Gayle Gordichuk sits with her pet cat Jessie inside a room at the Hillside Group Home. Gordichuk is concerned about being potentially moved from the long-term care facility.

Gayle Gordichuk sits with her pet cat Jessie inside a room at the Hillside Group Home. Gordichuk is concerned about being potentially moved from the long-term care facility.

Nanaimo resident fearful of moving from safety of group home

NANAIMO – Organization says improvement since moving in means lower level of care needed

As Gayle Gordichuk sits and stares out the window of her Nanaimo group home, her pet cat, Jessie, rubs up against her chair and purrs.

For more than three years, Gordichuk has called Hillside Group Home her home.

“I’m safe here,” Gordichuk said.

But lately, Gordichuk has been wondering about her future at Hillside after learning that she may have to move somewhere else.

Gordichuk is one of four women who live at Hillside near Linley Valley. The group home, which opened five years ago, provides around-the-clock care and safety to women with developmental disabilities. Residents are placed in the facility by Community Living B.C. and are generally considered permanent.

“This is a specialized home in that we deal with women who need to either be safe from themselves or safe from others,” said Jayne Eisler, executive director of Hillside. “This is a very secure facility. People can come and go but everything is monitored. Whereas in most other group homes the security is not as high.”

According to Eisler, Community Living informed her that it is examining options to move Gordichuk to a different type of facility, citing her improved condition and lack of available space.

Gordichuk was placed into Hillside by Community Living in 2012 after bouncing around from various motels and trailers in Nanaimo and Port Alberni.

Prior to Hillside, Gordichuk struggled with drugs and alcohol and had a difficult time taking care of herself.
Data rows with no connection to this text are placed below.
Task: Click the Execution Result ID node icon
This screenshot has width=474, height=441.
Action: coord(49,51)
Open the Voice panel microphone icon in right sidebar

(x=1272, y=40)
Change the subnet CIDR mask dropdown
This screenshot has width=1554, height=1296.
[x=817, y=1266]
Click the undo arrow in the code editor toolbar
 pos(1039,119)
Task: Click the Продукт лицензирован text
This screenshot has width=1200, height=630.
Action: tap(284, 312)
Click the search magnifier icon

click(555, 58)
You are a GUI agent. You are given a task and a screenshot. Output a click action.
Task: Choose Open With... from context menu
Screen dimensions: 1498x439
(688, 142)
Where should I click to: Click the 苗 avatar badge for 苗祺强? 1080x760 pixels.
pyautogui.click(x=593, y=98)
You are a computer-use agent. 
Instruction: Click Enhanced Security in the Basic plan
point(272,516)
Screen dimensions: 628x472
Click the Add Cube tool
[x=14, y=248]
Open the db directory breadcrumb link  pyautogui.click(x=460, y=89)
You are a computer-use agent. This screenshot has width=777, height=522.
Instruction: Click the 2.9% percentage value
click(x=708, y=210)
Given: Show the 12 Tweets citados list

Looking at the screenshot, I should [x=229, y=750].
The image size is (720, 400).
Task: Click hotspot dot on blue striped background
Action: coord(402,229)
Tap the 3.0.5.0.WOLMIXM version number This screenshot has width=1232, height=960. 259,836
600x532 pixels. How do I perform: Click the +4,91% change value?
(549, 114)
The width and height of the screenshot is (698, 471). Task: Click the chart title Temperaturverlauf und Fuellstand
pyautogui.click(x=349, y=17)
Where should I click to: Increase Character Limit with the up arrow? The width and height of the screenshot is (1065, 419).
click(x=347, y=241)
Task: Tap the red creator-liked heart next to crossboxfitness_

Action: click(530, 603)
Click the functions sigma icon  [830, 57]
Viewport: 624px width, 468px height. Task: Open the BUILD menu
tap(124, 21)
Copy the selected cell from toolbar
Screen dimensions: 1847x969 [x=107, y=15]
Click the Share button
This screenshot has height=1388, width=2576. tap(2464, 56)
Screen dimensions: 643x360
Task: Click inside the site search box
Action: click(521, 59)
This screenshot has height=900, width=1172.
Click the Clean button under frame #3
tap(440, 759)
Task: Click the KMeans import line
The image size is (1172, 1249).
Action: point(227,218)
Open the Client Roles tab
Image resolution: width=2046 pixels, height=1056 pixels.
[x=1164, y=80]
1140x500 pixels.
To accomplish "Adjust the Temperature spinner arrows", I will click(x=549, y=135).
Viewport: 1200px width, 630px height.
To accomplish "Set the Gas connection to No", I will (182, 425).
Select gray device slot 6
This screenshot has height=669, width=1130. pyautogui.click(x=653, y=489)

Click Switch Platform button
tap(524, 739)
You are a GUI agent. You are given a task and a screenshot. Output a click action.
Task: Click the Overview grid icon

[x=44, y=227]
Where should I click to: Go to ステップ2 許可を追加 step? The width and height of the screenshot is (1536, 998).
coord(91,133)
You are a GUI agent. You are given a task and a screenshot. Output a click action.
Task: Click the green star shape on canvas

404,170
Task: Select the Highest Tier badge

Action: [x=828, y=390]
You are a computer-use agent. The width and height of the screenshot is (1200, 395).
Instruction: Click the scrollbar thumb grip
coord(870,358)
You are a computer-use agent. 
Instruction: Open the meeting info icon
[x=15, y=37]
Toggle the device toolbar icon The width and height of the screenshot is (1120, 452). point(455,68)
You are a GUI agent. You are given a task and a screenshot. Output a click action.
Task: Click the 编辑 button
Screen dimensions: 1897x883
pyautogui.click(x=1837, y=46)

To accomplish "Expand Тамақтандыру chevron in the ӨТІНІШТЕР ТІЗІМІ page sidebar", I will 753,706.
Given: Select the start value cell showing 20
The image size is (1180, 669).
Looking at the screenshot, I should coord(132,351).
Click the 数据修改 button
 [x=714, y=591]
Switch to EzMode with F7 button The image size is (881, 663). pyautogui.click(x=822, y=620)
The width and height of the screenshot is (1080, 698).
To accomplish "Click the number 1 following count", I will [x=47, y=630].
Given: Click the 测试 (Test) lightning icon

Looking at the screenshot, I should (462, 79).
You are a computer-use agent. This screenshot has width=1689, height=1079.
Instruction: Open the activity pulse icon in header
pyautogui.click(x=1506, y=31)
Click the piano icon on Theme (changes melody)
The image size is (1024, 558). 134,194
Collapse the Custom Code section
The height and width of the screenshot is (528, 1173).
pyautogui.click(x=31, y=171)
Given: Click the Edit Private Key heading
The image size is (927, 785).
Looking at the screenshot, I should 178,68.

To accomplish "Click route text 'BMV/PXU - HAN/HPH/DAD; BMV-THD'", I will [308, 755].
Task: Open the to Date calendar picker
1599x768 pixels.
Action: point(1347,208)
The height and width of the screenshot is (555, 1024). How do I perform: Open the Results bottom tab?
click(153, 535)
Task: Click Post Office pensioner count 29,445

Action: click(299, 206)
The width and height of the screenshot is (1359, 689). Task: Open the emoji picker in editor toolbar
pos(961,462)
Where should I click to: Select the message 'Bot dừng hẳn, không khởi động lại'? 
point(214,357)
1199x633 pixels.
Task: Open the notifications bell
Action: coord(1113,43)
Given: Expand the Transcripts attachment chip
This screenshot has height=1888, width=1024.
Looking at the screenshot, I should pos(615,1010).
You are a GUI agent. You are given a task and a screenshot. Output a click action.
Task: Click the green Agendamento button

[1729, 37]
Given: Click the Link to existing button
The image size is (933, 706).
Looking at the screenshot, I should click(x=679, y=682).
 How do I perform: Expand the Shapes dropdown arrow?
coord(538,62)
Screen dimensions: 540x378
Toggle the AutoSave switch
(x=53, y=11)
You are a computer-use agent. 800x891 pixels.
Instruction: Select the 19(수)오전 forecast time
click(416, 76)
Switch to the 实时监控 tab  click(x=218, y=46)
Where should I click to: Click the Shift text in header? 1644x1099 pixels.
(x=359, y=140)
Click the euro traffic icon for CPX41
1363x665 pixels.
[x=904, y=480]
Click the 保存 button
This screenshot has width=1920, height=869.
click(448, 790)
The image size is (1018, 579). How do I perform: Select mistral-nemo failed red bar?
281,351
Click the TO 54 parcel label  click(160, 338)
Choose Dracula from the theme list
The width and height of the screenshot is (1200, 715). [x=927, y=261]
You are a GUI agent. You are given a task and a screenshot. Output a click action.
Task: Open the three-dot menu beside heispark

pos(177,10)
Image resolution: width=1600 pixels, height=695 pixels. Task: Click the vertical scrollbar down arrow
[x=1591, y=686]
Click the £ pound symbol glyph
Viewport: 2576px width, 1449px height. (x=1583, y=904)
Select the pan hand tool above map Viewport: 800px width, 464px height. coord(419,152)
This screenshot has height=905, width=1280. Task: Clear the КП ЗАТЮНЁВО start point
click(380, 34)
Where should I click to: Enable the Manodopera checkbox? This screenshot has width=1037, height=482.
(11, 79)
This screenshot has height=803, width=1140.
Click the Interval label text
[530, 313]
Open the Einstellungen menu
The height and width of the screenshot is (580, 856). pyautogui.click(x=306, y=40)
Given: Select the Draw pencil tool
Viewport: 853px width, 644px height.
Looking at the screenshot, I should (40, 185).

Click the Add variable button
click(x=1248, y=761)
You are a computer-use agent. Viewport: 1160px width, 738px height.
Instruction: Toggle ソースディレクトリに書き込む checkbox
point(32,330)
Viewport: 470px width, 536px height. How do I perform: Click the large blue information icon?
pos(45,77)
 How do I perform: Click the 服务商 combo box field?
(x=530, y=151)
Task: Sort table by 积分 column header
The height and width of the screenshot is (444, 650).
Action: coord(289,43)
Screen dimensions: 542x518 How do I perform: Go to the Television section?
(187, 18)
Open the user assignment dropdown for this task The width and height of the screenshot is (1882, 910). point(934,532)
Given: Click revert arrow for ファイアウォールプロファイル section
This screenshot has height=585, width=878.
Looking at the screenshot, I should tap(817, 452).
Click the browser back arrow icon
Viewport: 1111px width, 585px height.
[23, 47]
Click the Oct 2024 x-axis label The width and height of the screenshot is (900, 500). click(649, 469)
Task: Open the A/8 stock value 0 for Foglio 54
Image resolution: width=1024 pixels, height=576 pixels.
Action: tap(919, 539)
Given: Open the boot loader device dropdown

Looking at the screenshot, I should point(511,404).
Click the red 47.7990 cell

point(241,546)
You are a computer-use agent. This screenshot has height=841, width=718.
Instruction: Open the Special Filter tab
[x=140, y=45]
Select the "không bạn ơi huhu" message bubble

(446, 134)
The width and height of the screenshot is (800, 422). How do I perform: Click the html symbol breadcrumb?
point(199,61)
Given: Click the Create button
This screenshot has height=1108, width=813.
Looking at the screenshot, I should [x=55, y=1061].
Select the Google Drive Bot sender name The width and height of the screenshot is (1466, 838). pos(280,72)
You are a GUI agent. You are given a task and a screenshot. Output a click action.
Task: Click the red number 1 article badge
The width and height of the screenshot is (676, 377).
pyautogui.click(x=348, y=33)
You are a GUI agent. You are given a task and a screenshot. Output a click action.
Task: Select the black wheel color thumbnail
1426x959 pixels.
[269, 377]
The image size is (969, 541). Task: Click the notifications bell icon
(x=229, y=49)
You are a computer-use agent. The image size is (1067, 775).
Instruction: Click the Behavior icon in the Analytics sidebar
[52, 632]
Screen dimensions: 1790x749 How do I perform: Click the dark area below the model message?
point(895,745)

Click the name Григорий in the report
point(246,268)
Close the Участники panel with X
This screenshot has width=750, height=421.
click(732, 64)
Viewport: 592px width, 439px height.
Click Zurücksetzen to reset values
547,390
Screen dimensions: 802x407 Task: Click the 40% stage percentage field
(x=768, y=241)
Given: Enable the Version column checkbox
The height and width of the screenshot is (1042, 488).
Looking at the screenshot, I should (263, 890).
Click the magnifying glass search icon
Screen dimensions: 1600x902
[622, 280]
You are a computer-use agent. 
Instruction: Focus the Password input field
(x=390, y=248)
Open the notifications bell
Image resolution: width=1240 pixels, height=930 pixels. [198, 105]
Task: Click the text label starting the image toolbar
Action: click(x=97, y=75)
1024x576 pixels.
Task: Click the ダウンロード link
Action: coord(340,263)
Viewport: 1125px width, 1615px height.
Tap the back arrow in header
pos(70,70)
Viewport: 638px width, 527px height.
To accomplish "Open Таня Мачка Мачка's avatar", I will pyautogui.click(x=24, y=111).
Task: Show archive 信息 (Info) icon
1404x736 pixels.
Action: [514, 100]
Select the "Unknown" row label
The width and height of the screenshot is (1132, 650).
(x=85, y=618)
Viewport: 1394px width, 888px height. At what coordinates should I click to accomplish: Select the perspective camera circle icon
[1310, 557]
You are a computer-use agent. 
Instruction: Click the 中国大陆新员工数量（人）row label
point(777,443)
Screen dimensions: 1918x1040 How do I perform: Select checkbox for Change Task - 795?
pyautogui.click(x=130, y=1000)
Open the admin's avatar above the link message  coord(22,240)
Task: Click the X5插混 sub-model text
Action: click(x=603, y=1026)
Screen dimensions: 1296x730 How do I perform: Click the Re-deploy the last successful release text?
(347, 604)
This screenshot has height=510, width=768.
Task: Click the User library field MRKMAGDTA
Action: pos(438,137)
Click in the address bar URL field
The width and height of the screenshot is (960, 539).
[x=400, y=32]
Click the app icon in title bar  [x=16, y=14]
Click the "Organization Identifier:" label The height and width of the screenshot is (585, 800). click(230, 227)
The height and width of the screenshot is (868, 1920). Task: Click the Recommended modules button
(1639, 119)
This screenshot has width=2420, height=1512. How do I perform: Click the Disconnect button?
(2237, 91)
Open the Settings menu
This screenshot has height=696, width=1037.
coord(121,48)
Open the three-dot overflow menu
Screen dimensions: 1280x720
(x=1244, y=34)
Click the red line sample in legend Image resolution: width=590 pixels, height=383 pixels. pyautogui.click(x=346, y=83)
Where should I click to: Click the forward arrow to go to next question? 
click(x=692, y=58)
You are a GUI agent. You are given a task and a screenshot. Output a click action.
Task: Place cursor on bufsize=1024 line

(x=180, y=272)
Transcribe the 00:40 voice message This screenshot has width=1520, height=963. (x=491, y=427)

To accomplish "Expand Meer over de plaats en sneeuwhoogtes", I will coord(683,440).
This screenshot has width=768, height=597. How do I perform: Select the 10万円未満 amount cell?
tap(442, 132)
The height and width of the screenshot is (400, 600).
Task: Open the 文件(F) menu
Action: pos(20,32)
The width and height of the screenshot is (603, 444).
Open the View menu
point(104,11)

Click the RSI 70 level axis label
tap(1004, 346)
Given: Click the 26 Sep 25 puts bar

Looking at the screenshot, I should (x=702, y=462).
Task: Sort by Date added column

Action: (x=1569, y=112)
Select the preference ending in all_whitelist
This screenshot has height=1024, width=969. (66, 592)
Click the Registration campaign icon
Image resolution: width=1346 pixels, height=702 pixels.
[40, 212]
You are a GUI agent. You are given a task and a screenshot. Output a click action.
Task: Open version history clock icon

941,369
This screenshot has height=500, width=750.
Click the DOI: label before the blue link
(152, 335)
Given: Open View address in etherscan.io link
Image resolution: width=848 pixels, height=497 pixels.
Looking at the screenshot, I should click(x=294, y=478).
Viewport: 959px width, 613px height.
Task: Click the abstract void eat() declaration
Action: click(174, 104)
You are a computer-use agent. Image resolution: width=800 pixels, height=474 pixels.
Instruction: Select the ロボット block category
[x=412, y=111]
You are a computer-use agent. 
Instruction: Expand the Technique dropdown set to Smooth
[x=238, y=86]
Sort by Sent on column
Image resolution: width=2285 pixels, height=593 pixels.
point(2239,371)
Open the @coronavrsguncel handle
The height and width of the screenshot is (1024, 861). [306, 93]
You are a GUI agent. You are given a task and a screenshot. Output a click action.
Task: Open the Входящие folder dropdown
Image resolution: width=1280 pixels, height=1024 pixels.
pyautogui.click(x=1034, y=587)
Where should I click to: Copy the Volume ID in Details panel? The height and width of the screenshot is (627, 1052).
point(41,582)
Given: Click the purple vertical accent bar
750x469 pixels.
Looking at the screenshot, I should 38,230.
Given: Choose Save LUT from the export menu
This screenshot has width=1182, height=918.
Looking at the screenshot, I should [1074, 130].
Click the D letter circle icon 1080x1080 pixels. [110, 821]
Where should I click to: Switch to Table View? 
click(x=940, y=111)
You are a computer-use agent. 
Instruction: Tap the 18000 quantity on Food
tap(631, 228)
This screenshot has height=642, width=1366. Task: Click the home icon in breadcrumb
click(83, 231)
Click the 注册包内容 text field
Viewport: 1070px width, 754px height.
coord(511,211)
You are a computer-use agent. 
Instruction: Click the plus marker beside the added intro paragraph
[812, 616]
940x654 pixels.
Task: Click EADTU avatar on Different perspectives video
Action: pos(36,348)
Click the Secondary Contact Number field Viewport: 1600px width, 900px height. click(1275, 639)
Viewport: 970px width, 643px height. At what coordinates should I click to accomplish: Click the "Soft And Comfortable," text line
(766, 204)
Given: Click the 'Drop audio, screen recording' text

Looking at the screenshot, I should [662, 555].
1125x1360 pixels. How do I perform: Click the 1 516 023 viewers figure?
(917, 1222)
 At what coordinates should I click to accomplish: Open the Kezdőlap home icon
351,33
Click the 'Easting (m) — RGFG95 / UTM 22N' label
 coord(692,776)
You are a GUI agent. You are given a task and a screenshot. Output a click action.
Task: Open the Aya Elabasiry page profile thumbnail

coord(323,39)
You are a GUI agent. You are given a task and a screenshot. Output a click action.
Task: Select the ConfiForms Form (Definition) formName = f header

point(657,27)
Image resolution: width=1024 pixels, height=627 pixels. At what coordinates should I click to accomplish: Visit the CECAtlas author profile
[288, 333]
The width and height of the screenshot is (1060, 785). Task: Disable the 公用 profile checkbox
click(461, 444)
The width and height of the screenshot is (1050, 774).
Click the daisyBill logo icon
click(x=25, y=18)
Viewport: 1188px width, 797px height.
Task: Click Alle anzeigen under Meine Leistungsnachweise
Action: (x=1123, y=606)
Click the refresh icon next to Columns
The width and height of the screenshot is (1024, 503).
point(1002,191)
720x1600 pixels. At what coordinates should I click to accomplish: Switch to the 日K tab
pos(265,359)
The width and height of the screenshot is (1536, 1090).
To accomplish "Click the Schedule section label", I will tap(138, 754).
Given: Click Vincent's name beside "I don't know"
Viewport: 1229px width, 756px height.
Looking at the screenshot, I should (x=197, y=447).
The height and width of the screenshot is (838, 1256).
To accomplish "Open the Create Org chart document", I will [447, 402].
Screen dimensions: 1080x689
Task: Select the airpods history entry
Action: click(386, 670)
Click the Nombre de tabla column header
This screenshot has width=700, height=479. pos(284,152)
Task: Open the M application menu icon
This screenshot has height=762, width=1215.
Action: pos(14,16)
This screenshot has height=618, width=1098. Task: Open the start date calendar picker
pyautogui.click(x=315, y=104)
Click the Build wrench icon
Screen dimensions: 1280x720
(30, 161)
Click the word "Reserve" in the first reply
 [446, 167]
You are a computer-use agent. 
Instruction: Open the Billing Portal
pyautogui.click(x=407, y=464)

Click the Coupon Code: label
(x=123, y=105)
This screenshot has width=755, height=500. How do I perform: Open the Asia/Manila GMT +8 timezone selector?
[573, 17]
She said the care provided by the staff at Hillside is ideal for her situation and that leaving Hillside and going to another less-secure facility would likely result in her returning to old habits.

According to Gordichuk, when she was placed into Hillside, she was told by Community Living that she would be a permanent resident of the facility.

Patricia Hall, external relations advisor for Community Living B.C., told the News Bulletin in an e-mail that specific cases cannot be discussed due to privacy laws, but said patients and individual needs can change over time.

“When people’s needs change, [Community Living] works with the individual, their family and service providers to update their supports so they are the most appropriate for their disability-related needs,” Hall said, adding Community Living provides families and residents the opportunity to make a formal complaint.

Eisler said she wants the best for Gordichuk and her residents, regardless of where they are placed, but she wonders about the criteria Community Living uses, pointing out that all of the women at Hillside have improved drastically since they arrived and could be candidates for relocation.

“The need is great and the need is high. Gayle’s success mentally and physically is because she is here,” Eisler said. “This isn’t a treatment facility – this is a home. We don’t heal and send you on your way.”

Gordichuk wants the peace of mind of knowing she won’t be going anywhere.

“I love it here. The staff, the people, everything,” she said.